═════ PROVIDED INFORMATION ═════

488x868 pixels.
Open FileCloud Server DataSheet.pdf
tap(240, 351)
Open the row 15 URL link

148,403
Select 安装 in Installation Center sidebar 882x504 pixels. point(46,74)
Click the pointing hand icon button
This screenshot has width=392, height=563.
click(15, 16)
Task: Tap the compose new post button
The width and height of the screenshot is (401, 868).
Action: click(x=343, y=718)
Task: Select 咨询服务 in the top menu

═════

THE PROBLEM:
All lines above are to be transcribed exactly.

ANSWER BOX:
488x868 pixels.
Open FileCloud Server DataSheet.pdf
tap(240, 351)
Open the row 15 URL link

148,403
Select 安装 in Installation Center sidebar 882x504 pixels. point(46,74)
Click the pointing hand icon button
This screenshot has width=392, height=563.
click(15, 16)
Task: Tap the compose new post button
The width and height of the screenshot is (401, 868).
Action: click(x=343, y=718)
Task: Select 咨询服务 in the top menu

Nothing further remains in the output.